[PROVIDED TEXT Boundary: Start]

Male orchid bees have uniquely modified legs which are used to collect and store different volatile compounds (often esters) throughout their lives, primarily from orchids in the subtribes Stanhopeinae and Catasetinae, where all species are exclusively pollinated by euglossine males. These orchids do not produce nectar, and hide the pollen on a single anther under an anther cap; orchids are not visited by females, as females require both nectar and pollen as food provisions for their offspring, and visit other types of plants to obtain these resources. The whole pollinarium becomes attached to the male as it leaves the flower. Several flowers from other plant families are also visited by the bees: Spathiphyllum and Anthurium (Araceae), Drymonia and Gloxinia (Gesneriaceae), Cyphomandra (Solanaceae), and Dalechampia (Euphorbiaceae) contain one or more species that attract male euglossines.

The chemicals are picked up using special brushes on the forelegs, transferred from there by rubbing the brushes against combs on the middle legs, and finally these combs are pressed into grooves on the dorsal edge of the hind legs, squeezing the chemicals past the waxy hairs which block the opening of the groove, and into a sponge-like cavity inside the hind tibia.

[PROVIDED TEXT Boundary: End]
[GIVEN INFORMATION Boundary: Start]

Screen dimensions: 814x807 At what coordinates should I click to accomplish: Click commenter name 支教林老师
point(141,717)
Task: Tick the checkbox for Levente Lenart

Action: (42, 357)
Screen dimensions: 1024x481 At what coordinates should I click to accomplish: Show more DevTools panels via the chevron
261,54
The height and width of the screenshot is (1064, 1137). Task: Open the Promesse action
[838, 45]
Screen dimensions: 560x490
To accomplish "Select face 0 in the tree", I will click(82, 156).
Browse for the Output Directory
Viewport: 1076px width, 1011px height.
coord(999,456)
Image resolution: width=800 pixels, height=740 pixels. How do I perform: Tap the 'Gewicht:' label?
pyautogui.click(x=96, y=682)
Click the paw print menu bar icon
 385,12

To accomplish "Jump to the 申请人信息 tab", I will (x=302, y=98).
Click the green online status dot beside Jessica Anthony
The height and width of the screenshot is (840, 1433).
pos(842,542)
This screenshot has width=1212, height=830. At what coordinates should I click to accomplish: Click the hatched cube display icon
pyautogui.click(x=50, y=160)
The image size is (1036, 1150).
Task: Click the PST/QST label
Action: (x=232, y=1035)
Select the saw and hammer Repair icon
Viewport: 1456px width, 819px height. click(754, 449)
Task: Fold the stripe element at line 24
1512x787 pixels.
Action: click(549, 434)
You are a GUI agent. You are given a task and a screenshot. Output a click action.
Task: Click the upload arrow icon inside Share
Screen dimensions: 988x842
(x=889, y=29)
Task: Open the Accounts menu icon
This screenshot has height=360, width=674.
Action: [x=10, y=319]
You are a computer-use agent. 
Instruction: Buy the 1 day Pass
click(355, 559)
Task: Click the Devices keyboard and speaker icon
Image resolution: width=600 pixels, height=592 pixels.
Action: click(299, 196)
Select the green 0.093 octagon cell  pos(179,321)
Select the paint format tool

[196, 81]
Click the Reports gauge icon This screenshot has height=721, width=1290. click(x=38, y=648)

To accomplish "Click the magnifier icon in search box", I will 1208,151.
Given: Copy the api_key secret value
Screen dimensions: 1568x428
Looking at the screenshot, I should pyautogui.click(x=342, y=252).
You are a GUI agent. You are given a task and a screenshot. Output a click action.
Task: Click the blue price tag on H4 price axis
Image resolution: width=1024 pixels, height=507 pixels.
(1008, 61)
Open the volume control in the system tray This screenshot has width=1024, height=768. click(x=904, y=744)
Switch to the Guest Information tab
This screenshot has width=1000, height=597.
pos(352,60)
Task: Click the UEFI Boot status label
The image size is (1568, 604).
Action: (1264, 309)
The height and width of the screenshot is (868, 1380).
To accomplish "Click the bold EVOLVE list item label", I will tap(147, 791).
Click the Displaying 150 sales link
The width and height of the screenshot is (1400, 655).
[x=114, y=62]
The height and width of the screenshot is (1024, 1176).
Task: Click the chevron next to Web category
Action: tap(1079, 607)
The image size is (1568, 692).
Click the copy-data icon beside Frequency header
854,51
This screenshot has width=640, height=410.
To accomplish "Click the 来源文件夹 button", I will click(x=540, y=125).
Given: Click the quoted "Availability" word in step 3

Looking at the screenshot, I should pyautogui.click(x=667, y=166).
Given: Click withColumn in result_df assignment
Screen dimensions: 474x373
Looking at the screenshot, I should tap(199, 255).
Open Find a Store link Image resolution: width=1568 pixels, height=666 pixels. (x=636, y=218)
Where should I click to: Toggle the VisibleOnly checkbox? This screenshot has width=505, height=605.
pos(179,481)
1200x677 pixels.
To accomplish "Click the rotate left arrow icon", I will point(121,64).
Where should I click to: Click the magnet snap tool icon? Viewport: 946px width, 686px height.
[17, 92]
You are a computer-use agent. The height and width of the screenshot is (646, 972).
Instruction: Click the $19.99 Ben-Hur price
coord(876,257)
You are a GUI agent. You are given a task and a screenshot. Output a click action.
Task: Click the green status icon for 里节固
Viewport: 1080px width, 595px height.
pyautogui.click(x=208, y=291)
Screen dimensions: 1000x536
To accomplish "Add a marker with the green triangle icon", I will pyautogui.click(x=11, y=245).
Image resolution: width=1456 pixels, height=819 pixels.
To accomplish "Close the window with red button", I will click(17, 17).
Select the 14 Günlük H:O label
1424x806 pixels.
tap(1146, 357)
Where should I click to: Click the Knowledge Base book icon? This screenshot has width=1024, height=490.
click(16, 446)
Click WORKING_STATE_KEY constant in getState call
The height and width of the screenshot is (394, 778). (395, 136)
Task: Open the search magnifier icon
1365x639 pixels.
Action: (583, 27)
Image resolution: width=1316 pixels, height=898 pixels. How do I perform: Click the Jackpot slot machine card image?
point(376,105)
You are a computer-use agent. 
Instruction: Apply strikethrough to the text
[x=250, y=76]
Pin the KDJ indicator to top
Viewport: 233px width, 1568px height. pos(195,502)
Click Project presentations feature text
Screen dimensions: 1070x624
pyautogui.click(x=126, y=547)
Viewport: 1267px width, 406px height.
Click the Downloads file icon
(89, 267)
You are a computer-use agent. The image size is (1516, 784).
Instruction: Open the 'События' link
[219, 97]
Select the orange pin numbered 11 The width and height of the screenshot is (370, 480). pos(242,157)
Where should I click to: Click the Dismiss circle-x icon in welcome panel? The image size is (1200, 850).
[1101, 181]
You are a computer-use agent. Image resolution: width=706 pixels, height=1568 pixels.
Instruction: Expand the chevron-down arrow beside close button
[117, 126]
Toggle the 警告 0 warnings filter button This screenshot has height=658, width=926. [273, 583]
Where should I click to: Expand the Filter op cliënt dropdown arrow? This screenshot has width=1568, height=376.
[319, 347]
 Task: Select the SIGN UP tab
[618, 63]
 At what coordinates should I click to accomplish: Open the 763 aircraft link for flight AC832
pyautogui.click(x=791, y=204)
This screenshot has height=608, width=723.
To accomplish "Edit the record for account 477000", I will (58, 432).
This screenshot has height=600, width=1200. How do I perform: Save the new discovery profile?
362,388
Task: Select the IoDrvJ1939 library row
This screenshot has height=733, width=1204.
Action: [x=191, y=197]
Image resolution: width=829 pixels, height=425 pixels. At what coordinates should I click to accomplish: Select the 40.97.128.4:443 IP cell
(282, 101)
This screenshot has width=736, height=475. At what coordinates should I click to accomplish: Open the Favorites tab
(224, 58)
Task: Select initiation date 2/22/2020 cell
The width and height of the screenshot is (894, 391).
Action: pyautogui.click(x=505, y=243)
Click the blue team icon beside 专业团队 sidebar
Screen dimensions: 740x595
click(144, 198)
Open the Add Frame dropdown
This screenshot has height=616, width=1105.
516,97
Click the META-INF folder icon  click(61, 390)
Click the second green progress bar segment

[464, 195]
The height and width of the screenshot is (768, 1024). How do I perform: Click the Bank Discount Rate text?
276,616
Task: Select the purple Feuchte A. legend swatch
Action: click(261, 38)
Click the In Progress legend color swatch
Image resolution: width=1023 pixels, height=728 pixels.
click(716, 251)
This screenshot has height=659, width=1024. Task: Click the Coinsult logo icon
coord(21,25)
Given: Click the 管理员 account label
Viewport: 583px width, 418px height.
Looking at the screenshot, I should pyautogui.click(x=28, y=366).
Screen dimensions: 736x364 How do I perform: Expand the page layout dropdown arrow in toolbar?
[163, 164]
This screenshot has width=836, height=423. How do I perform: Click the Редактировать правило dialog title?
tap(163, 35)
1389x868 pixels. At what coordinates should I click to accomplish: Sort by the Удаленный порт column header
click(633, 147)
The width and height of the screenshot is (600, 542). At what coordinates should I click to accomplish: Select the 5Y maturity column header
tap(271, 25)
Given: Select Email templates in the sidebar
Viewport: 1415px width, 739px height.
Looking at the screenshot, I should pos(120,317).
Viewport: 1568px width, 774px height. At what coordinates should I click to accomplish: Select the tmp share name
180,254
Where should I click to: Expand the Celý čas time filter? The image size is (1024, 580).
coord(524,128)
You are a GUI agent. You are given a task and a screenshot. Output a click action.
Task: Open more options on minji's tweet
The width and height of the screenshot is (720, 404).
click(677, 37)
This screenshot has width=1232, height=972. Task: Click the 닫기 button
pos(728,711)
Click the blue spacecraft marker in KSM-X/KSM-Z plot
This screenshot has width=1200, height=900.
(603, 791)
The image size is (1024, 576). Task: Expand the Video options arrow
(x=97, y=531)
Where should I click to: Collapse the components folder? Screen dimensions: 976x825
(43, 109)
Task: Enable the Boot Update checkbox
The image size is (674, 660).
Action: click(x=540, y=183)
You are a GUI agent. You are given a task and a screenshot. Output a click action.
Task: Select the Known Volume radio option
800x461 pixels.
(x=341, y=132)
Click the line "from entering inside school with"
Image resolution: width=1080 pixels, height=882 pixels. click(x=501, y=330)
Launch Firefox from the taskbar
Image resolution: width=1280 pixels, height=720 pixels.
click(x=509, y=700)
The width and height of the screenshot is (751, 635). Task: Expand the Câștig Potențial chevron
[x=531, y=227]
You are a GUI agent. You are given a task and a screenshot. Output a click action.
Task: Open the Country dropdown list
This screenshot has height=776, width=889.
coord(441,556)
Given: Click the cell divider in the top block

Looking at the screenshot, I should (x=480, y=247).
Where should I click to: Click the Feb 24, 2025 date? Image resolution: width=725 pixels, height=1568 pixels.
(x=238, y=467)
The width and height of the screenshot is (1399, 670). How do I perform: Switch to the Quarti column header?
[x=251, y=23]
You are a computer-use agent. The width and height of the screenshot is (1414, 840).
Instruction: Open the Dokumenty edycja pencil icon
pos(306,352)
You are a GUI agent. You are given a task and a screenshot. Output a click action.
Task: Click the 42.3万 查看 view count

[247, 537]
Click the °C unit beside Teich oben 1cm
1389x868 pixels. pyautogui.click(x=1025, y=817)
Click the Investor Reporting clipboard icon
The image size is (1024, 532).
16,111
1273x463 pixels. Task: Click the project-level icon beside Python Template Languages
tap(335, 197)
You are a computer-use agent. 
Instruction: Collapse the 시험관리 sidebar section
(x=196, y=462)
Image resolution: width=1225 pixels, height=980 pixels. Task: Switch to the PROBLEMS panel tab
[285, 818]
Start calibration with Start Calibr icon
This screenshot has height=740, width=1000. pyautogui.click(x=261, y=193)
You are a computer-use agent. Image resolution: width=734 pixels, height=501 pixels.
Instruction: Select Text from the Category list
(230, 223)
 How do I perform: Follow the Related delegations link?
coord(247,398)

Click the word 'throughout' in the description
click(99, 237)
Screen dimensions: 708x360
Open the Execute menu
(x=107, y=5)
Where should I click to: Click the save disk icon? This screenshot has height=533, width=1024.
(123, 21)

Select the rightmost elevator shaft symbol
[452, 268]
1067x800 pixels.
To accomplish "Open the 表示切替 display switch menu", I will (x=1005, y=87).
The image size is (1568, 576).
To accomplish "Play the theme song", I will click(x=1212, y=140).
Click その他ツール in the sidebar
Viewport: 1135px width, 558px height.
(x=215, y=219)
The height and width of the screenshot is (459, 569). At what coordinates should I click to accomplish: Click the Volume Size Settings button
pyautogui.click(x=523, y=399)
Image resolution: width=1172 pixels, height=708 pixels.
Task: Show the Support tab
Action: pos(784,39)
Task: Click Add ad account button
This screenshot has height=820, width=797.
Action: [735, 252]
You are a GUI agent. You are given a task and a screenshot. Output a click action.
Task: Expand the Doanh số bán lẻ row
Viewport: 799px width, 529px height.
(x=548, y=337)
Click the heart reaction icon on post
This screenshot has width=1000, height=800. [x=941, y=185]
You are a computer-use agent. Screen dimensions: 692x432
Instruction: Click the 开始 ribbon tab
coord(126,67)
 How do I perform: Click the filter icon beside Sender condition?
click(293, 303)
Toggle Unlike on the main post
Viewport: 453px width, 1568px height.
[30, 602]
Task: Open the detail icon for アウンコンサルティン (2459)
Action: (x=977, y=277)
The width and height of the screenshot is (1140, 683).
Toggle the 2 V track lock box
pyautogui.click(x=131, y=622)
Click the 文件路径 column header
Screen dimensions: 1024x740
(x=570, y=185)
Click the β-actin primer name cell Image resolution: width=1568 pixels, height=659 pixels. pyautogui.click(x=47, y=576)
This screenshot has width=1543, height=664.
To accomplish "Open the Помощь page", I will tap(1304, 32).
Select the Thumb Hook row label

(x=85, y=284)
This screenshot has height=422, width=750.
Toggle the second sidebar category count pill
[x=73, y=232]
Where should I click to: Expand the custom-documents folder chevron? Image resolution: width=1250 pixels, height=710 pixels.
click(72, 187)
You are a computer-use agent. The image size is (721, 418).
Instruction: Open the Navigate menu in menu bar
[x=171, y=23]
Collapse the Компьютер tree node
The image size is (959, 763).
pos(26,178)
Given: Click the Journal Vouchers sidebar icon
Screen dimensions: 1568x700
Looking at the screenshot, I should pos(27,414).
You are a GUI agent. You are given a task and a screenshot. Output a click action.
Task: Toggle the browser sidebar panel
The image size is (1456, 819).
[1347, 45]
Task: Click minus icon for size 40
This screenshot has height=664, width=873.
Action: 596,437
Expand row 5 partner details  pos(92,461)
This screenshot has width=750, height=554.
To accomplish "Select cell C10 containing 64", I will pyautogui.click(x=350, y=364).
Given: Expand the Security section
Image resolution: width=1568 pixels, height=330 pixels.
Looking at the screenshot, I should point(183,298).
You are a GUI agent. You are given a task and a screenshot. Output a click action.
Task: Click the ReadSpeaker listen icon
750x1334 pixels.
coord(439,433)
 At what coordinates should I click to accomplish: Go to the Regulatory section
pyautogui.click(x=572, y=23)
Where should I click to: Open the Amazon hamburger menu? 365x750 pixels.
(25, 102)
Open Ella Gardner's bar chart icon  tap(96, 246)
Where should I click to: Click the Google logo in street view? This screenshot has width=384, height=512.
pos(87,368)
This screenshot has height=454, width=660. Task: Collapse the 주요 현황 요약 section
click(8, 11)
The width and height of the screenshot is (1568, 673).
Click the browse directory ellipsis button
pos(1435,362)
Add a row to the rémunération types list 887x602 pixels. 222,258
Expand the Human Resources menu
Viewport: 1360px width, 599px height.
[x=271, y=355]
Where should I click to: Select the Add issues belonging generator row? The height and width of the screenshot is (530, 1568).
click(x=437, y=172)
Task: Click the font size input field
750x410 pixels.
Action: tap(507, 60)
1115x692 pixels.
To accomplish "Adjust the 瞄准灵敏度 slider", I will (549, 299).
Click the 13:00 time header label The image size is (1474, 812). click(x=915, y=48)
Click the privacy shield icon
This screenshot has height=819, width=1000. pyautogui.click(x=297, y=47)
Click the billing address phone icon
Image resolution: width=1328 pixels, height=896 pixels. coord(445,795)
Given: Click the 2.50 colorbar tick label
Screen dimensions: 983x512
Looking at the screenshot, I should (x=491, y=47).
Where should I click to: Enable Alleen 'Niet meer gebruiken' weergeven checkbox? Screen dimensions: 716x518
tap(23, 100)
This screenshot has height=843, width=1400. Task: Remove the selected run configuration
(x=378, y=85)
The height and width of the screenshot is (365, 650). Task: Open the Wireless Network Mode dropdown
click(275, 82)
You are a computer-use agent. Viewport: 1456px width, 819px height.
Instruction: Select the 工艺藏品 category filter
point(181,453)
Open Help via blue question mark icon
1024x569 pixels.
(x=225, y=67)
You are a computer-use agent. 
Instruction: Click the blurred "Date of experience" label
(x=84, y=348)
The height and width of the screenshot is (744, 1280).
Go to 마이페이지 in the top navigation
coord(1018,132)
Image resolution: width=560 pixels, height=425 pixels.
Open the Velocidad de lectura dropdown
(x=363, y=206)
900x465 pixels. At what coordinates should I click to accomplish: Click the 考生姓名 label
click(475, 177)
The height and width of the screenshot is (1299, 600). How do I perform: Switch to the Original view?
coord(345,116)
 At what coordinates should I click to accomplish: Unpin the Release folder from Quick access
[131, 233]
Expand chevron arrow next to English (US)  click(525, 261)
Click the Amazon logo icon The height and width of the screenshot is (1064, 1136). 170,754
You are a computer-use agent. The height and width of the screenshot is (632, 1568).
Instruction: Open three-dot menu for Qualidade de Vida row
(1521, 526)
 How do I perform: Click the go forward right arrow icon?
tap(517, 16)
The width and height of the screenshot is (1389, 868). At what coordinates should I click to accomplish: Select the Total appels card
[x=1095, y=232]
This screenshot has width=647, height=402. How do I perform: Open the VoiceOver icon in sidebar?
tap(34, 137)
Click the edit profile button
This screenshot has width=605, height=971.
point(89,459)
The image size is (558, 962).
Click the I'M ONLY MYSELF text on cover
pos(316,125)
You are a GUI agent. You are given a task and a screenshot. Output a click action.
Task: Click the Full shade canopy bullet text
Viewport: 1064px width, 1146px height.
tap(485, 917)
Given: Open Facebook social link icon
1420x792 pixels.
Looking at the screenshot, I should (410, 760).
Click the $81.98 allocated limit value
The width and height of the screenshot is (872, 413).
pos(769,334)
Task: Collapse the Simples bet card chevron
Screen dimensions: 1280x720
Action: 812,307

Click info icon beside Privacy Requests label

[GIVEN INFORMATION Boundary: End]

» **APPLY WHAT YOU READ**
**A)** In the orchid bee text, where do the collected chemicals finally end up?
**B)** Continue the passage on orchid bees from where it stops.

» **ANSWERS BY TASK**
**A)** In a sponge-like cavity inside the hind tibia.

**B)**
The accumulated "fragrances" are evidently released by the males at their display sites in the forest understory, where matings are known to take place. The accumulated volatiles were long believed to be used by males as a pheromone to attract females; however, female attraction to male odors or to orchid fragrances has never been demonstrated in behavioral experiments. Instead, it is now thought that the function of the male odors is to signal male 'genetic quality' to females, because great effort must be expended by males to collect orchid fragrances and thus only the most fit males could gather complex odor mixes. This would constitute an unusual example of Zahavi's handicap principle, analogous to the male peacock's tail. The relationship between male euglossine bees and volatile chemicals is essentially unique in the animal kingdom.

Scientists use single synthetic compounds as bait to attract and collect males for study; among them are many familiar flavorings and odors considered appealing to humans (e.g., methyl salicylate, eugenol, cineole, benzyl acetate, methyl benzoate, methyl cinnamate), and others which are not (e.g., skatole).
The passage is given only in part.